Un risultato preoccupante, come sostengono dall’Ufficio studi di Cgia Mestre, che dimostra con tutta la sua evidenza gli effetti provocati in questi ultimi decenni da tre fenomeni strettamente correlati fra di loro: la denatalità, l’invecchiamento della popolazione e la presenza dei lavoratori irregolari. La combinazione di questi fattori sta riducendo progressivamente il numero dei contribuenti attivi e, conseguentemente, ingrossando la fila dei percettori di welfare.
Questa differenza non solo sottolinea le sfide economiche, ma ci invita a considerare soluzioni sostenibili per garantire la stabilità e la crescita economica nelle regioni meridionali. Sono necessari investimenti mirati, politiche che favoriscano la creazione di posti di lavoro e un approccio olistico per affrontare le dinamiche demografiche.
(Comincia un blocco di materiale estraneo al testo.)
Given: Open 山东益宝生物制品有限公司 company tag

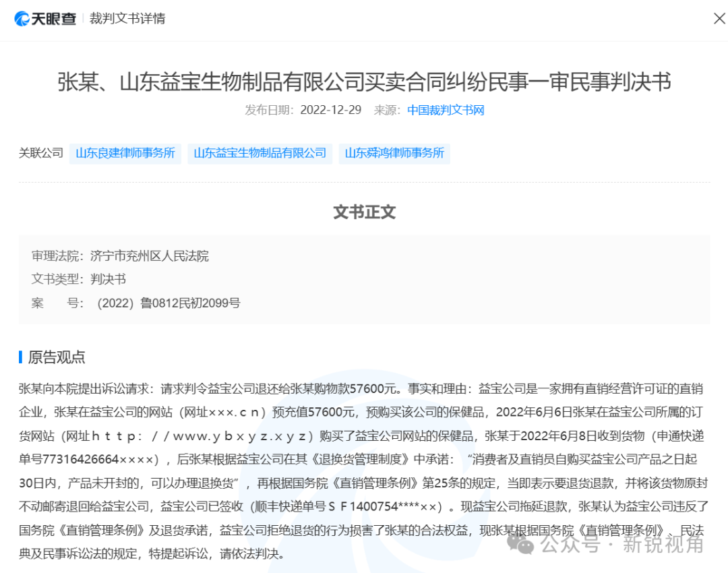Looking at the screenshot, I should (260, 153).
Ma come eliminare il gap? Innanzitutto, cercando di contenere o reprimere il lavoro nero. Secondo l’Istat i soggetti che svolgono lavoro in nero ammontano a circa 3 milioni e che ogni giorno svolgono mansioni nei campi, nelle fabbriche e nelle abitazioni degli italiani. È necessario incentivare ulteriormente l’ingresso delle donne nel mercato del lavoro, rafforzare politiche che incentivano la crescita demografica e allungare la vita lavorativa delle persone. A completare il pacchetto di azioni necessarie, l’implementazione di programmi nel mondo dell’istruzione e della formazione.